Connecting articles (network nodes) via hyperlinks. After gathering a list of articles to include in a subject-specific network, we first create a node for each article. Then to connect the nodes, we select hyperlinks that are in the lead section of an article (which we will call article A for illustration; https://en.wikipedia.org/wiki/Wikipedia:Manual_of_Style/Lead_section). We take the hyperlinks from the lead section (i.e. the introduction) to (i) capture a concise overview of the concept, (ii) maintain a normal distribution of the number of hyperlinks, (iii) reduce edge density, and (iv) avoid spurious hyperlinks to tangentially related pages. If the hyperlinks point to other articles in the subject, we then create a directed edge from those other articles to article A. We chose to direct edges from the hyperlinked article to the hyperlinking article because the hyperlinked article is used to explain the hyperlinking article and thus influences the information presented in the hyperlinking article. “Redirect” pages are redirected to the final redirected page, and internal links (links between Wikipedia pages) do not have disambiguation. After constructing the networks, we characterized their topological structure using network measures; in Table 1 and Table S1 we summarize the network measures that we used.

Table 1.

Network measures.

Measure	Code	Equation
Clustering (Fagiolo, 2007)	networkx.clustering()	$c_{n} = \frac{2 T (n)}{k_{n} (k_{n} - 1)}$ Where $T (n)$ is the number of triangles through node n and k(n) is the degree of node n
Modularity (Clauset et al., 2004)	networkx.algorithms.community.modularity_max.greedy_modularity_communities()	$Q = \frac{1}{2 m} \sum_{i j} [A_{i j} - \frac{k_{i} k_{j}}{2 m}] δ (g_{i}, g_{j})$ Where m is the number of edges in a network, A is the adjacency matrix of the network, i and j are nodes, g_i is the index of the community (or module) to which node i belongs, and $δ (g_{i}, g_{j})$ is 1 if g_i and g_j are equal and 0 otherwise.
Coreness (Rubinov et al., 2015)	bct.core_periphery_dir()	$Q_{C} = \frac{1}{v_{C}} (\sum_{i, j \in C_{c}} (w_{i j} - γ_{C} \bar{w}) - \sum_{i, j \in C_{p}} (w_{i j} - γ_{C} \bar{w}))$ Where $C_{c}$ is the set of all nodes in the core, $C_{p}$ is the set of all nodes in the periphery, $w_{i j}$ is the weight between nodes $i$ and $j$ , $\bar{w}$ is the average edge weight, $γ_{C}$ is a parameter that adjusts the size of the core, and $v_{C}$ is a normalization constant.
Temporal modularity (Mucha et al., 2010)	leidenalg.find_partition_temporal()	$Q = \frac{1}{2 μ} \sum_{i j s r} [(A_{i j s} - γ_{s} \frac{k_{i s} k_{j s}}{2 m_{s}}) δ_{s r} + δ_{i j} C_{j s r}] δ (g_{i s}, g_{j r})$ Where for nodes i and j in slices s and r, $2 μ = \sum_{j r} κ_{j r}$ , $κ_{j r} = k_{j s} c_{j r}$ , $k_{j s} = \sum_{i s} A_{i j s},$ $c_{j s} = \sum_{r} C_{j r s}$ , $A_{i j s}$ is the weight of the edge from i to j in s, γ_s is the resolution of slice s, $m_{s} = \sum_{j} k_{j s}$ , $δ (g_{i}, g_{j})$ is 1 if g_i and g_j are equal and 0 otherwise.
Changepoint detection (Killick and Eckley, 2014)	cpt.meanvar()	$M L (τ_{1}) = \log p (y_{1 : τ_{1}} \| {\hat{θ}}_{1}) + \log p (y_{(τ_{1} + 1) : n} \| {\hat{θ}}_{2})$ Where ML is the maximum likelihood for a given change point at $τ_{1}$ , $y_{1 : τ_{1}}$ is the signal from time 1 to $τ_{1}$ , and ${\hat{θ}}_{1}$ is the maximum likelihood estimate of parameters (in our case the mean and variance).

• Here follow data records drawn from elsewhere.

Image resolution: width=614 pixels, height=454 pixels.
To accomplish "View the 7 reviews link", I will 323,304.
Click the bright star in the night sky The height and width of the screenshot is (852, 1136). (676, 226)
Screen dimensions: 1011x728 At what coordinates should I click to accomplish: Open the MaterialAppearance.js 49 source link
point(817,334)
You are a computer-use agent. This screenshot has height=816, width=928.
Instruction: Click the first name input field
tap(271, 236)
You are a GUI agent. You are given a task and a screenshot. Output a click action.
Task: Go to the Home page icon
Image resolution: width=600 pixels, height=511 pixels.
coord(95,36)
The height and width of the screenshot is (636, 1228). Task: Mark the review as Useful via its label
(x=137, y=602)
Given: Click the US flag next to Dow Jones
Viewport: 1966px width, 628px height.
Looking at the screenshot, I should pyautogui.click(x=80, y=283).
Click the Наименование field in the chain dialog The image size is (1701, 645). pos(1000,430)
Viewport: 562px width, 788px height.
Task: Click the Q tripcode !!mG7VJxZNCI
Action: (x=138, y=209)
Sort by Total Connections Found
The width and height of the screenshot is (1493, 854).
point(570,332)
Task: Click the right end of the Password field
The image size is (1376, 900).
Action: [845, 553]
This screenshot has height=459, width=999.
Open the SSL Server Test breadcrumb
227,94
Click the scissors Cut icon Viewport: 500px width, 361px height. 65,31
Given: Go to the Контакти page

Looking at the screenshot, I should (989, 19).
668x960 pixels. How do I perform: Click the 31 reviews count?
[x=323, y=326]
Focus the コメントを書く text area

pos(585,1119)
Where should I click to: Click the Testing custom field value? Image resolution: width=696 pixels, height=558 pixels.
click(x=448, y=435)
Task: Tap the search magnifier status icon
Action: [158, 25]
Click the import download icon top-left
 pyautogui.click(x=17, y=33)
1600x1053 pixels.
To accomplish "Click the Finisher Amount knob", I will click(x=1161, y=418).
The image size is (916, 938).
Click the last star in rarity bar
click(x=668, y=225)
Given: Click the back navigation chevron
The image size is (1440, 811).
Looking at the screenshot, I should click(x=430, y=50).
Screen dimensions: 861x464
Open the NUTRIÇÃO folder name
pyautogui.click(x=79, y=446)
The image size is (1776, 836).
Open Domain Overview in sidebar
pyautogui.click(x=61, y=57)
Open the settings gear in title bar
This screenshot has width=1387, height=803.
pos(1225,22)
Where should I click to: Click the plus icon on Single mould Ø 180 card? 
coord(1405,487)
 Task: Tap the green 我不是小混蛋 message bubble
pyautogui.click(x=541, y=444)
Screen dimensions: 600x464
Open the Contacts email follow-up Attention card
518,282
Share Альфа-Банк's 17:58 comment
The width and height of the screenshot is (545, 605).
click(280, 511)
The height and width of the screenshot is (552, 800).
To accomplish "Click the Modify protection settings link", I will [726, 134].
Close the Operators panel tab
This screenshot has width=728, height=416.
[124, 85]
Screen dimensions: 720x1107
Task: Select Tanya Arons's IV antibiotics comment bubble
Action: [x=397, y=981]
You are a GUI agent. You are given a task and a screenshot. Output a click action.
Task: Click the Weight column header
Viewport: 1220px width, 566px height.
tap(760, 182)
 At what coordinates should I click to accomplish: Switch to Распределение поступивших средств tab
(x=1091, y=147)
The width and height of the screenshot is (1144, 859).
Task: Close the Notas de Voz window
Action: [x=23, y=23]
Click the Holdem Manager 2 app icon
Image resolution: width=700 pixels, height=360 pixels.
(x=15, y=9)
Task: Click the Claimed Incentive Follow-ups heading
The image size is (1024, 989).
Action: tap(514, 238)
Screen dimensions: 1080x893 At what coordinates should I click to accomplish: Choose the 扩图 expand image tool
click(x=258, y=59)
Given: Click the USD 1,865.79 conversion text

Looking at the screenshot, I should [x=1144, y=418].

Weighting network edges. We determine the weight of each edge between two articles by calculating the cosine similarity between the vector of term frequency-inverse document frequencies (tf-idf) for words in one article and the tf-idf vector for words in the other article (Salton et al., 1975). We compute tf-idf by multiplying a local component (term frequency) with a global component (inverse document frequency). The measure is defined as follows:

t f i d f_{i, j} = f r e q u e n c y_{i, j} \times l o g_{2} \frac{D}{d o c u m e n t_f r e q u e n c y_{i}},

where for term i in document j,

f r e q u e n c y_{i, j}

is the number of times that term i occurs in document j, D is the number of documents, and

d o c u m e n t_f r e q u e n c y_{i}

is the number of documents that contain term i. The tf-idf is a product of a token’s frequency and the token’s inverse document frequency. Thus, common tokens appearing very frequently in the corpus will be down-weighted whereas rare terms will be up-weighted. To account for differences in document length, we applied a common normalization such that the Euclidean norm of the tf-idf vector for a document became 1. After calculating the normalized tf-idf for each token, we quantified the similarity between pairs of nodes by computing the cosine similarity between pairs of vectors. Thus, reciprocal links have the same weights. The cosine similarity results in a quantification of node similarity ranging from 0 to one; higher values indicate greater similarity of the text between two Wikipedia pages. We use all articles in Wikipedia as the corpus for the calculation. We use the Python package gensim to compute tf-idf.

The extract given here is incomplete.